[Problem description] Rewrite all of the material below with "dropdown" swapped for "drop-down" and nothing else altered.
==*==
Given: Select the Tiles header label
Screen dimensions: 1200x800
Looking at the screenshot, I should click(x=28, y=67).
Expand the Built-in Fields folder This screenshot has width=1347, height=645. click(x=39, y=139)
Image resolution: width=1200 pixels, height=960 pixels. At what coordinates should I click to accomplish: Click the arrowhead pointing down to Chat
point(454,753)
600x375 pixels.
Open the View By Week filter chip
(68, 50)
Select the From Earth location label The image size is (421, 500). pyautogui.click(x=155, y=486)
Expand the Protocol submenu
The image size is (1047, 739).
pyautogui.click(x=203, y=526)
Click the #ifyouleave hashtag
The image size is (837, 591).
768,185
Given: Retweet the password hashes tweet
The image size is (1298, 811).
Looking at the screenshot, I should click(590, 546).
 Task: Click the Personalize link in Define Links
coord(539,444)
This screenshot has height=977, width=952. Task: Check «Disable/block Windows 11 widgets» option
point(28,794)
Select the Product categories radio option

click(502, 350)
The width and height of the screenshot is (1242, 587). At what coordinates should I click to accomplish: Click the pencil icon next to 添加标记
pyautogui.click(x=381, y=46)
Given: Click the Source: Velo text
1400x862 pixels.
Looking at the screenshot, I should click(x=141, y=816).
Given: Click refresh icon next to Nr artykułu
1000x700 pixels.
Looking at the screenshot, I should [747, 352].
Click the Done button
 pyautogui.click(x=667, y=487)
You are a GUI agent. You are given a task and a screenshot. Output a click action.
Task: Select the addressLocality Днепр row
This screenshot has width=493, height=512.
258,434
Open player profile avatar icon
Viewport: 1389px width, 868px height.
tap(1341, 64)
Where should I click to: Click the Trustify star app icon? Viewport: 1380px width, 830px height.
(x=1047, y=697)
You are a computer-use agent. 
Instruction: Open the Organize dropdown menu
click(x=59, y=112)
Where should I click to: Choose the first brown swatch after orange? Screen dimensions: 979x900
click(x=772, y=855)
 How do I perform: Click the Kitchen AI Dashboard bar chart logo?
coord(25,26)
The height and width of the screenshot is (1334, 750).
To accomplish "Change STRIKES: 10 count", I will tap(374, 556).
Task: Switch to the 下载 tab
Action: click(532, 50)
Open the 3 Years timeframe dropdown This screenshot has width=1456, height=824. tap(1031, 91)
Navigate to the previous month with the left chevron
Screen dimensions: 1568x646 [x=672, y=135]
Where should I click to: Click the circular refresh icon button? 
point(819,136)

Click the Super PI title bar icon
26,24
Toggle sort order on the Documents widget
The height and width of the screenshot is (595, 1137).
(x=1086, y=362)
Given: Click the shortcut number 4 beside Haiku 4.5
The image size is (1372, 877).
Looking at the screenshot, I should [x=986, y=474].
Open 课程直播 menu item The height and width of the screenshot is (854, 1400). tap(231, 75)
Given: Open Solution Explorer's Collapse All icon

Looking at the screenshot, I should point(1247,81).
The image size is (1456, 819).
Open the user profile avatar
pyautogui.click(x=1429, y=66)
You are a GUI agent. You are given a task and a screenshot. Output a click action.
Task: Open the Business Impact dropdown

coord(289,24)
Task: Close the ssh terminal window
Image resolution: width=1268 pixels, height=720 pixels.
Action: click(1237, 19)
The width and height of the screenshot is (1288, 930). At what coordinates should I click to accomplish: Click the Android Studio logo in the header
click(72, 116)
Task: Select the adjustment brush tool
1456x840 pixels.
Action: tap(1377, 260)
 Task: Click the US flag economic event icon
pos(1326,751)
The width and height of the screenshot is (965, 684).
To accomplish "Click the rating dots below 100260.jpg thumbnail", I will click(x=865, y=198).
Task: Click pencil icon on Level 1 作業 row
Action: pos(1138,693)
==*==
[Task response]
Given: Select the Tiles header label
Screen dimensions: 1200x800
Looking at the screenshot, I should click(x=28, y=67).
Expand the Built-in Fields folder This screenshot has width=1347, height=645. click(x=39, y=139)
Image resolution: width=1200 pixels, height=960 pixels. At what coordinates should I click to accomplish: Click the arrowhead pointing down to Chat
point(454,753)
600x375 pixels.
Open the View By Week filter chip
(68, 50)
Select the From Earth location label The image size is (421, 500). pyautogui.click(x=155, y=486)
Expand the Protocol submenu
The image size is (1047, 739).
pyautogui.click(x=203, y=526)
Click the #ifyouleave hashtag
The image size is (837, 591).
768,185
Given: Retweet the password hashes tweet
The image size is (1298, 811).
Looking at the screenshot, I should click(590, 546).
 Task: Click the Personalize link in Define Links
coord(539,444)
This screenshot has height=977, width=952. Task: Check «Disable/block Windows 11 widgets» option
point(28,794)
Select the Product categories radio option

click(502, 350)
The width and height of the screenshot is (1242, 587). At what coordinates should I click to accomplish: Click the pencil icon next to 添加标记
pyautogui.click(x=381, y=46)
Given: Click the Source: Velo text
1400x862 pixels.
Looking at the screenshot, I should click(x=141, y=816).
Given: Click refresh icon next to Nr artykułu
1000x700 pixels.
Looking at the screenshot, I should [747, 352].
Click the Done button
 pyautogui.click(x=667, y=487)
You are a GUI agent. You are given a task and a screenshot. Output a click action.
Task: Select the addressLocality Днепр row
This screenshot has width=493, height=512.
258,434
Open player profile avatar icon
Viewport: 1389px width, 868px height.
tap(1341, 64)
Where should I click to: Click the Trustify star app icon? Viewport: 1380px width, 830px height.
(x=1047, y=697)
You are a computer-use agent. 
Instruction: Open the Organize drop-down menu
click(x=59, y=112)
Where should I click to: Choose the first brown swatch after orange? Screen dimensions: 979x900
click(x=772, y=855)
 How do I perform: Click the Kitchen AI Dashboard bar chart logo?
coord(25,26)
The height and width of the screenshot is (1334, 750).
To accomplish "Change STRIKES: 10 count", I will tap(374, 556).
Task: Switch to the 下载 tab
Action: click(532, 50)
Open the 3 Years timeframe drop-down This screenshot has width=1456, height=824. tap(1031, 91)
Navigate to the previous month with the left chevron
Screen dimensions: 1568x646 [x=672, y=135]
Where should I click to: Click the circular refresh icon button? 
point(819,136)

Click the Super PI title bar icon
26,24
Toggle sort order on the Documents widget
The height and width of the screenshot is (595, 1137).
(x=1086, y=362)
Given: Click the shortcut number 4 beside Haiku 4.5
The image size is (1372, 877).
Looking at the screenshot, I should [x=986, y=474].
Open 课程直播 menu item The height and width of the screenshot is (854, 1400). tap(231, 75)
Given: Open Solution Explorer's Collapse All icon

Looking at the screenshot, I should point(1247,81).
The image size is (1456, 819).
Open the user profile avatar
pyautogui.click(x=1429, y=66)
You are a GUI agent. You are given a task and a screenshot. Output a click action.
Task: Open the Business Impact drop-down

coord(289,24)
Task: Close the ssh terminal window
Image resolution: width=1268 pixels, height=720 pixels.
Action: click(1237, 19)
The width and height of the screenshot is (1288, 930). At what coordinates should I click to accomplish: Click the Android Studio logo in the header
click(72, 116)
Task: Select the adjustment brush tool
1456x840 pixels.
Action: tap(1377, 260)
 Task: Click the US flag economic event icon
pos(1326,751)
The width and height of the screenshot is (965, 684).
To accomplish "Click the rating dots below 100260.jpg thumbnail", I will click(x=865, y=198).
Task: Click pencil icon on Level 1 作業 row
Action: pos(1138,693)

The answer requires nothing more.